Provided passage:
============================================================

Josiah Wriedt with his great-grandfather’s New Century Leverless cultivator. Josiah recently completed full restoration of the family heirloom.
Family history captured Josiah Wriedt’s attention at the tender age of 10, when he completed a 4-H project about unique experiences and world events connected to his grandparents and great-grandparents.
Now, at age 17, Josiah has resurrected a New Century cultivator his great-grandfather once used on the family’s Nebraska farm. His restoration process included researching company history, locating photos to help assess what parts of the cultivator were missing and digging deep to identify original colors and striping design.
Rescued by his father, Jim, some 15 years ago, the cultivator has been tucked away on the Wriedts’ Norfolk, Nebraska, farm until spring 2019. “We have two of these cultivators,” Josiah says. “My great-great-grandfather had one, too. We took parts of Great-Great-Grandpa’s to help restore the other one.”
Josiah says it probably cost him about $200 to restore the cultivator. “But it’s an important part of my family’s history,” he says, “and I expect it will be in our family for many generations to come.”

============================================================

Provided material:
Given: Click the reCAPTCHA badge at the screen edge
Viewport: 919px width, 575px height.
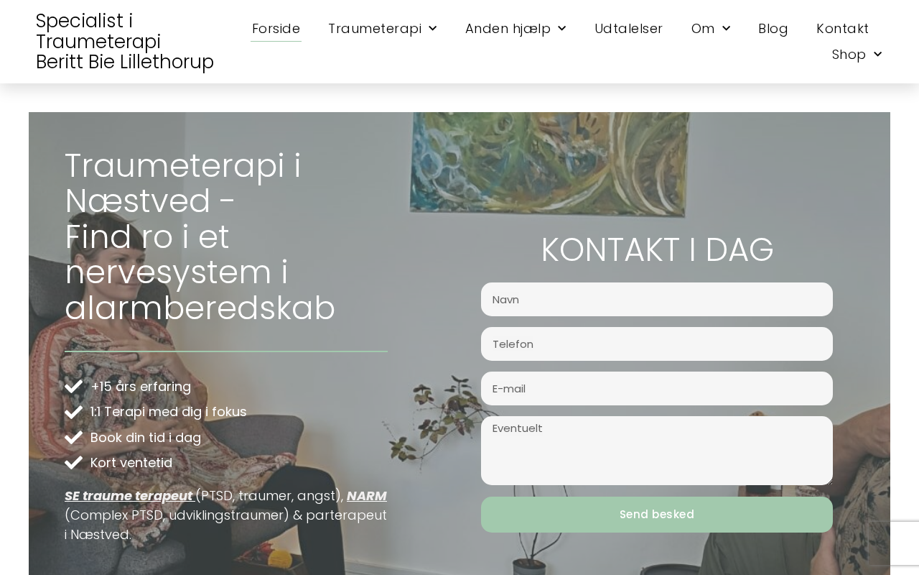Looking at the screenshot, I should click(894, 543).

============================================================

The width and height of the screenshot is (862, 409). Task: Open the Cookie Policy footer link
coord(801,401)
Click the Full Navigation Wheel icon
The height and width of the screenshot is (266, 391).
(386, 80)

============================================================

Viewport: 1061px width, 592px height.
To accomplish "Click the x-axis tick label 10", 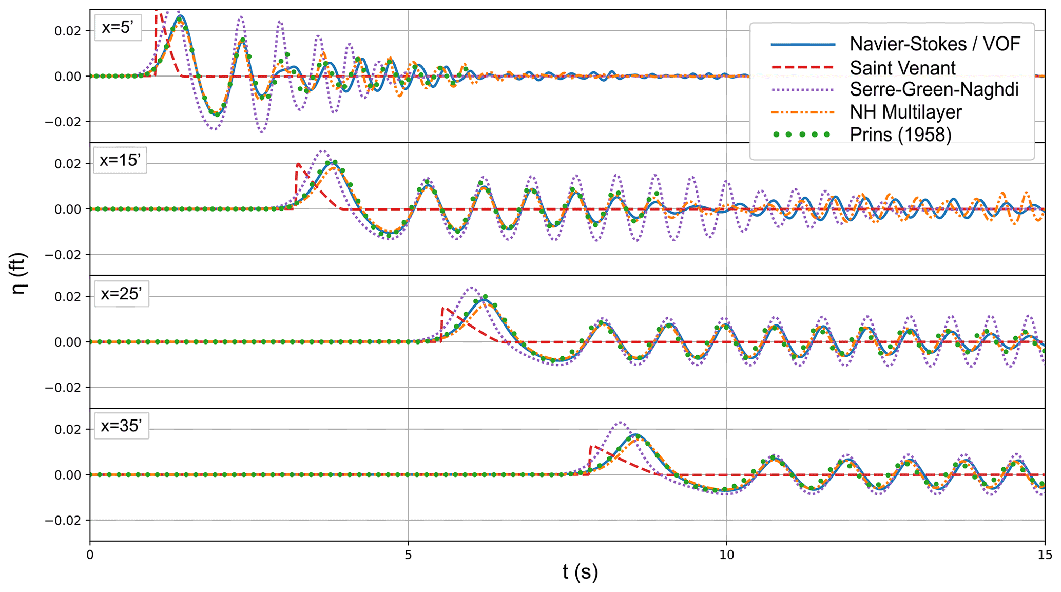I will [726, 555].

============================================================

Work to do:
1. In the article about restoring the New Century cultivator, about how much does Josiah say the restoration cost him?
2. In the cultivator restoration article, why did Josiah locate photos during the restoration?
3. Pick up the article on the New Century cultivator restoration after its last sentence and continue it.

The responses:
1. About $200.

2. He located photos to help assess which parts of the cultivator were missing.

3.
Josiah’s earliest recollection of seeing the cultivators on his family’s property goes back to early childhood, when he climbed up on the implements, took his place in the seat and imagined driving a team of horses to cultivate a crop. When his school, Elkhorn Valley Schools at Tilden, implemented its first Future Farmers of America organization in the fall of 2018, Josiah’s thoughts turned to how he might boost interest in his school’s FFA group, FFA in general and agriculture.
“I was involved in 4-H for 10 years,” Josiah says. “When FFA became an option, I was ready to do something different.
Since I have always loved history and family history is important to me, I was looking for a way to tie it in with FFA.”
Josiah’s cultivator on display.
'The most popular cultivator in the corn belt'
Once his goal to restore one of the family cultivators was clear, Josiah and his dad examined the cultivators to see if they could determine the brand. That information would help them locate images online and zero in on what they needed for parts and paint colors.
After intensive research, Josiah came across an article (in the Farm Collector archives at www.farmcollector.com) about New Century Leverless cultivators. He and his dad carefully compared what they saw in their cultivators with what they found in the article.
The information and accompanying images confirmed that both Wriedt cultivators are Roderick Lean New Century Original Leverless models. The implements, equipped with wooden handles so farmers could either walk or ride behind a team of horses, have no levers and no springs so they’re “always in balance,” advertisements explain.
“The most popular cultivator in the corn belt,” one advertisement reads. “Regarded by hundreds of dealers as the most successful feature of their implement business. The New Century is the easiest-handled, lightest draft and most accurate single-row riding cultivator in the market. The New Century agent gets the cultivator business in his vicinity.”
The cultivator before restoration.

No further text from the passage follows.